• [EXERCISE OBJECTIVE] An exact repeat is needed of the lines from the one with "This screenshot has" through the last line of the data below. Please omit the pictures.

┌──

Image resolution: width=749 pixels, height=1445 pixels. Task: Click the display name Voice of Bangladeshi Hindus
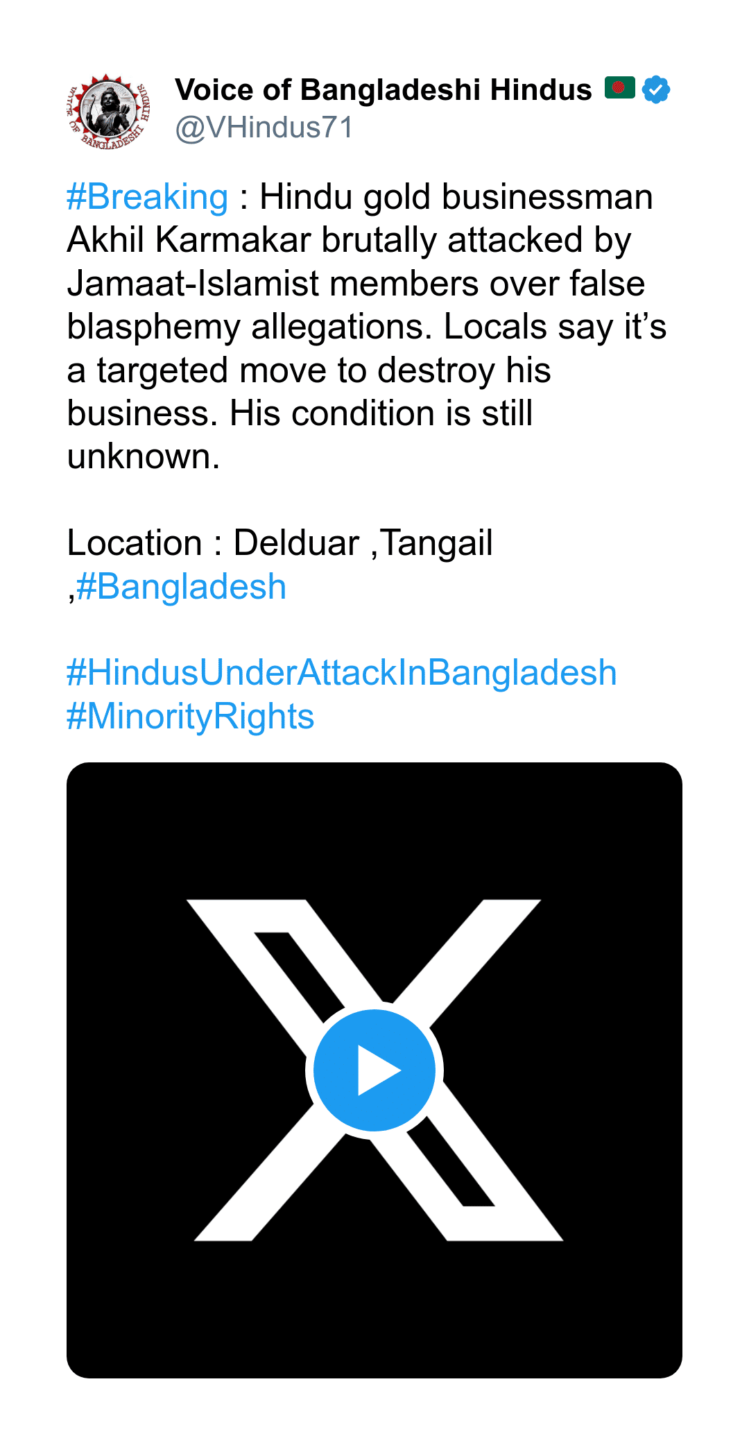383,90
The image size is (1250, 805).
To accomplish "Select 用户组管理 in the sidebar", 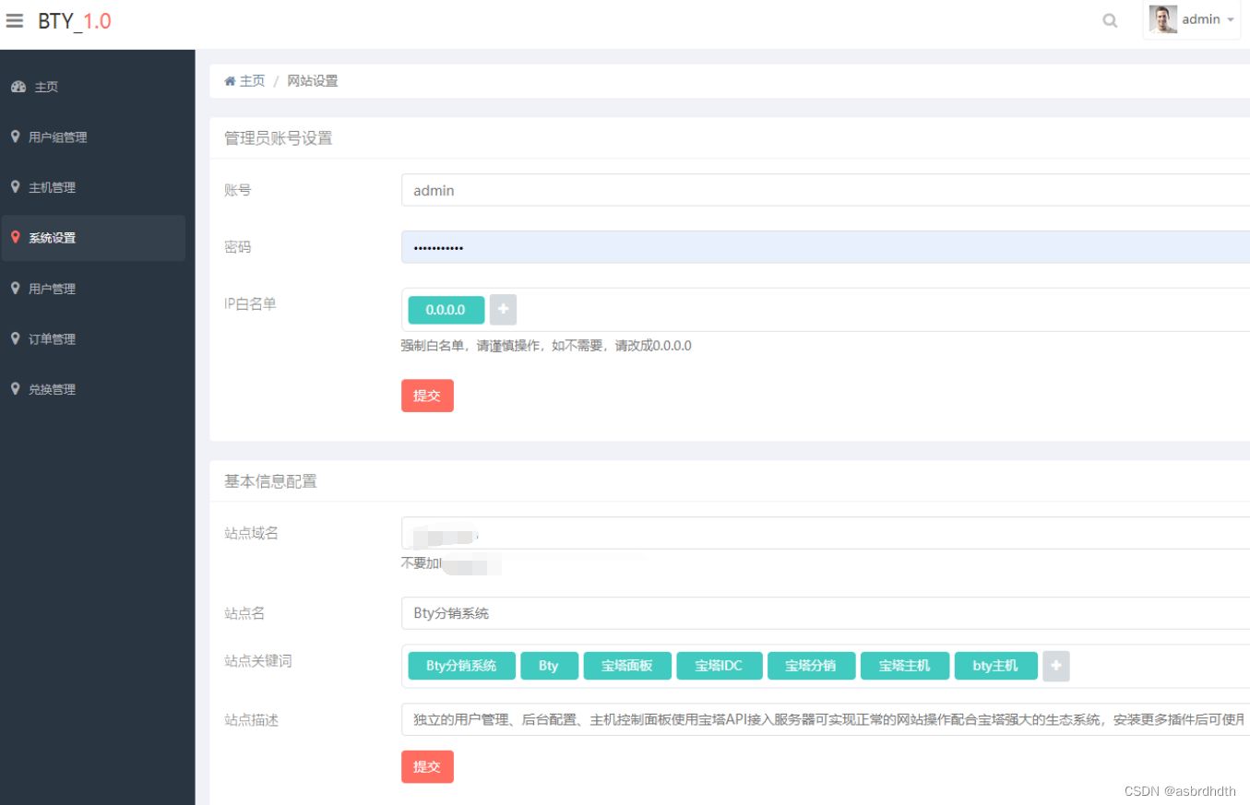I will [57, 136].
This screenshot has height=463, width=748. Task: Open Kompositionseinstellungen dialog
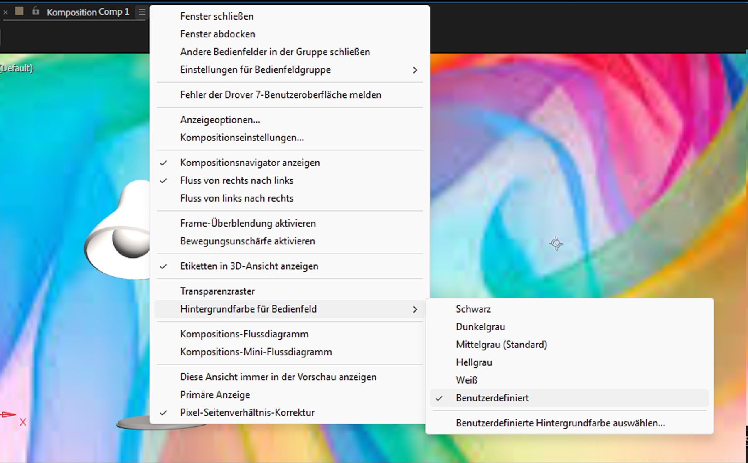(x=242, y=138)
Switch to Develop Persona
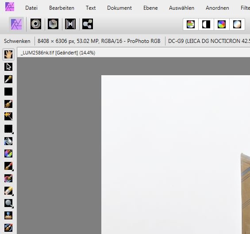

└──

• [RESPONSE]
This screenshot has height=463, width=748. Task: Open Kompositionseinstellungen dialog
(x=242, y=138)
Switch to Develop Persona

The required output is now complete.